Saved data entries
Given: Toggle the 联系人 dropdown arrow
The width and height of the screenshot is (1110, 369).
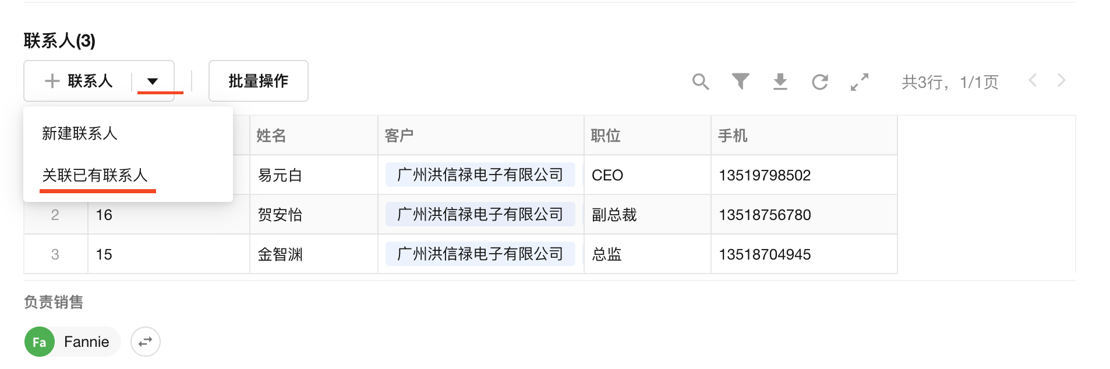Looking at the screenshot, I should [x=153, y=81].
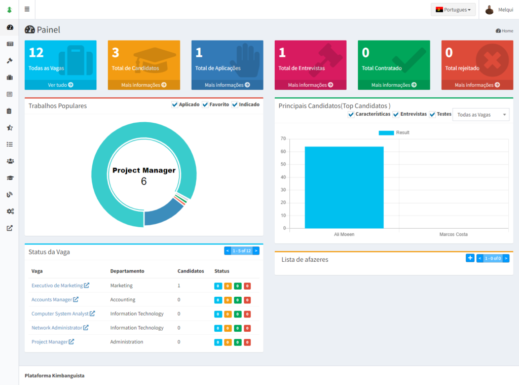The image size is (519, 385).
Task: Expand the Todas as Vagas dropdown
Action: 480,115
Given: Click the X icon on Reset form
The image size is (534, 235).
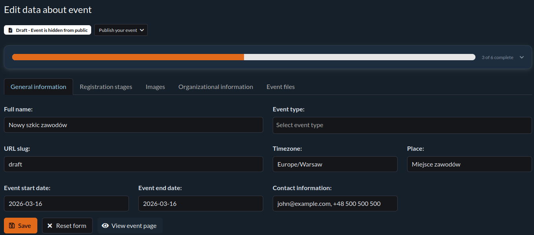Looking at the screenshot, I should [50, 226].
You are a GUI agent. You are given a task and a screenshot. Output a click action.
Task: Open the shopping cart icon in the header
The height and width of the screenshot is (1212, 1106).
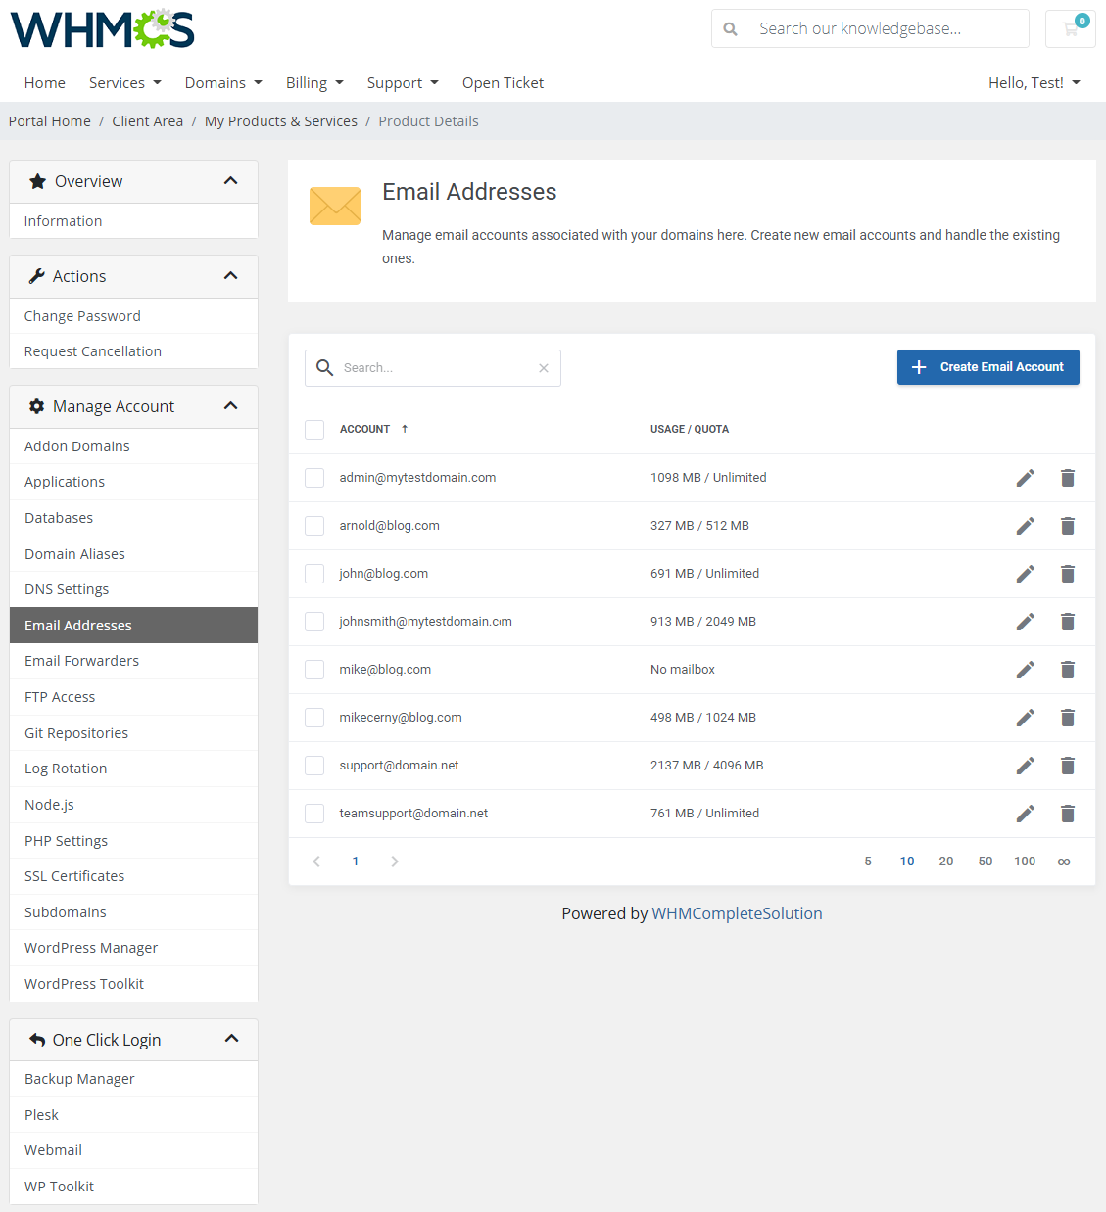(x=1070, y=28)
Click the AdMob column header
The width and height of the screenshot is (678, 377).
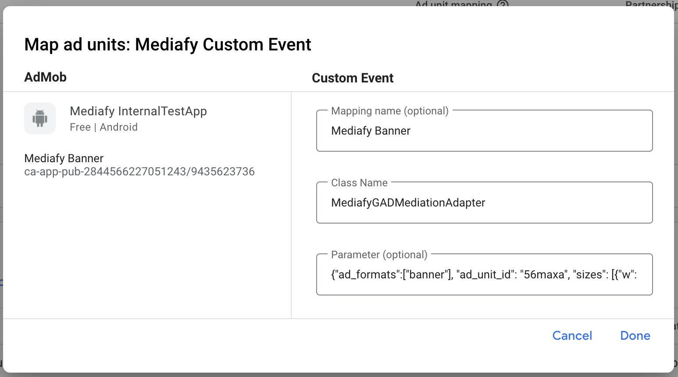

▸ **Work to be completed**
Pull every line containing "header" out of the records.

▸ **Exercise response**
Task: Open the shopping cart icon in the header
Click the AdMob column header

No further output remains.